Robin went on to tell me the new, extremely specific, detailed and lethal suicide plan she was obsessing about. It was well thought out and would definitely have been successful if she had chosen to act on it.
“I didn’t want to write a suicide note before, but now I’ve decided I should,” she said. “I want people to understand why I’m doing it in case they are angry or have questions. I don’t want to do it until after my birthday because I don’t want to ruin my niece’s birthday or Mother’s Day or Bob’s birthday. I really want to hang on until after that, but I don’t know if I can. I can’t think about anything else.”
It was suddenly clear to me that Robin did not really want to kill herself. If she did, she would never have told me her specific, lethal plan. She would have just done it. Her reason for delaying it was to minimize the pain for her family, again not realizing they would be devastated if she killed herself no matter when it happened. But, whether she wanted to wait for irrational reasons or not, Robin was telling me she couldn’t hang on any longer.

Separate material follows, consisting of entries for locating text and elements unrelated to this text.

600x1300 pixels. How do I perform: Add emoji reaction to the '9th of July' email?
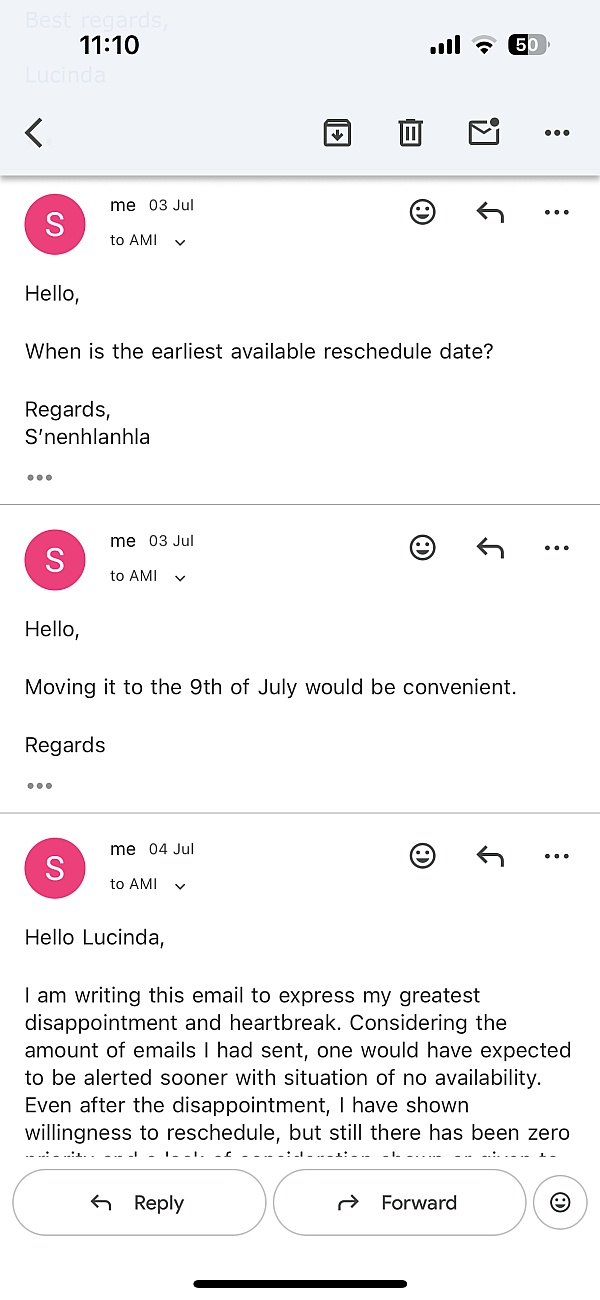coord(423,548)
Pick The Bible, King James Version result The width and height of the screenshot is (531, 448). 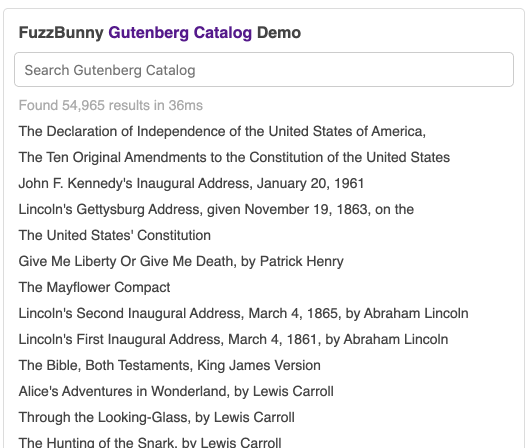tap(169, 365)
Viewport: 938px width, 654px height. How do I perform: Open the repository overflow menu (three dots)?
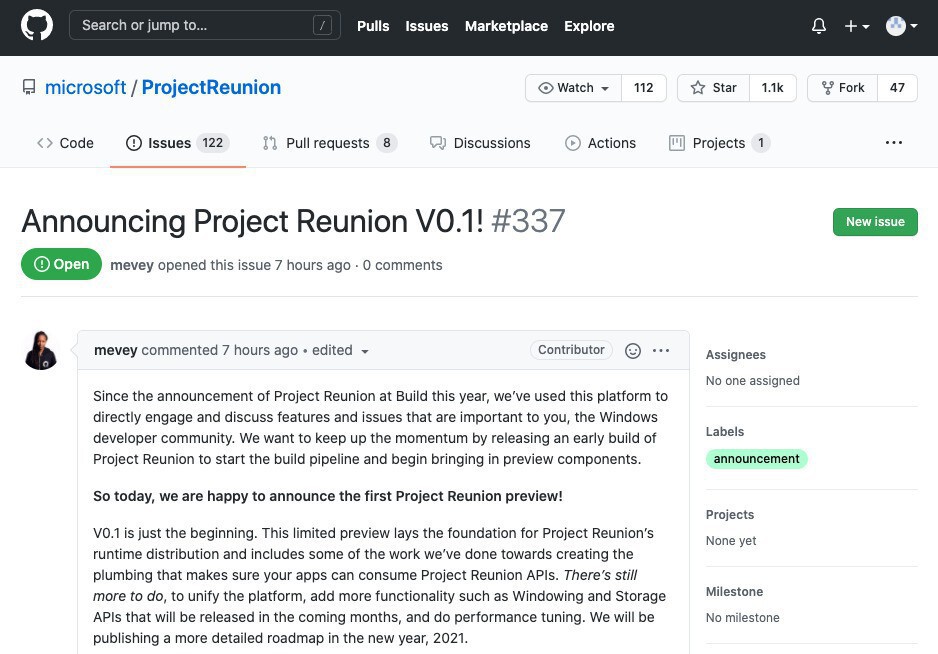894,143

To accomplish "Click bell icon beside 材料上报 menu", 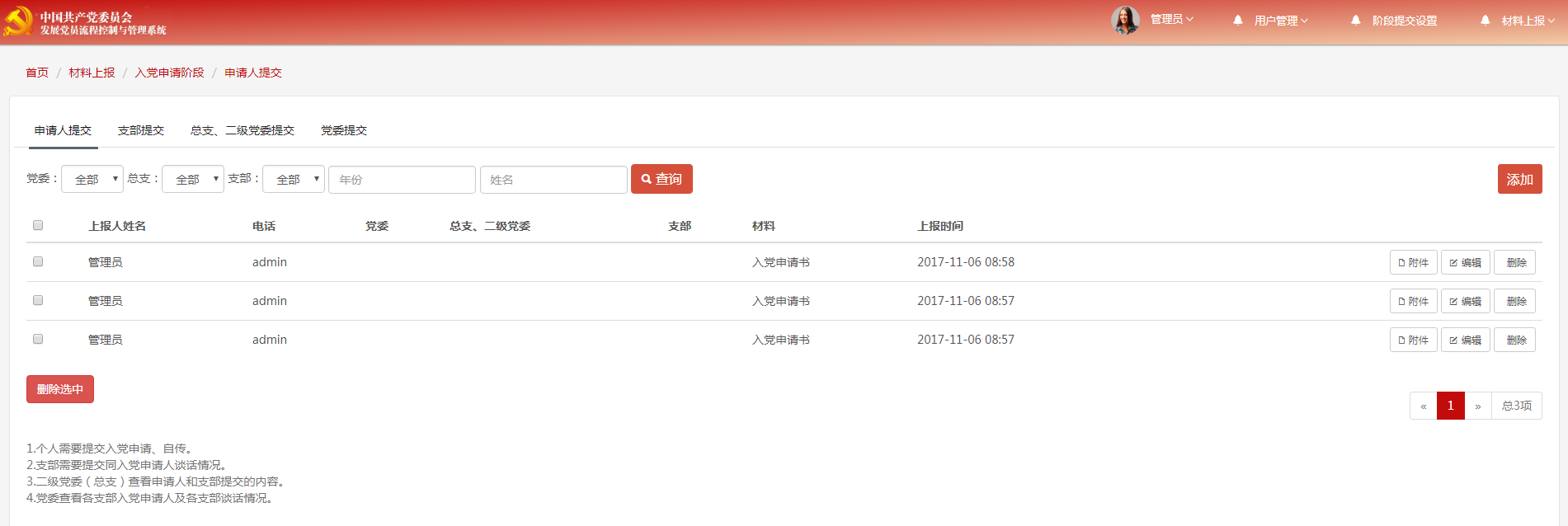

It was time, yet again, for me to do something. I dreaded even bringing it up, but it felt clear to me what needed to happen. I’d been thinking about it for the previous couple of weeks when Robin was clearly getting worse.
“Robin, I think it’s time to consider ECTs,” I said. “I think you need to be in the hospital. I will talk to Dr. Greene about us getting your insurance company to cover ECTs, since it is now more clear that medication is not working.”
As with her previous two hospitalizations, it was clear how depressed Robin was because she did not argue with me. I was very surprised when she agreed that it was time to try ECTs. “Nothing else is working,” she said. “I can’t keep going on like this.”
Robin and I talked about whether she needed to be in the hospital that evening. She wanted to wait, and said she would go in the morning. I did not insist she go to the hospital immediately because something suddenly felt clear to me. Robin continued to be open with me rather than act on her obsessive suicidal thoughts. She clearly did not want to hurt her family members. She was working very hard not to be self-destructive. I finally knew, deep down, that Robin really wanted to live…despite her severe depression. She was ready to try anything, including ECTs, to feel better. I trusted that she would not kill herself that night. She assured me she was just going to take her meds and go to bed and would leave a voice mail for her supervisor that she would not be going to work the next day. I told her I would call her in the morning after I talked to Dr. Greene.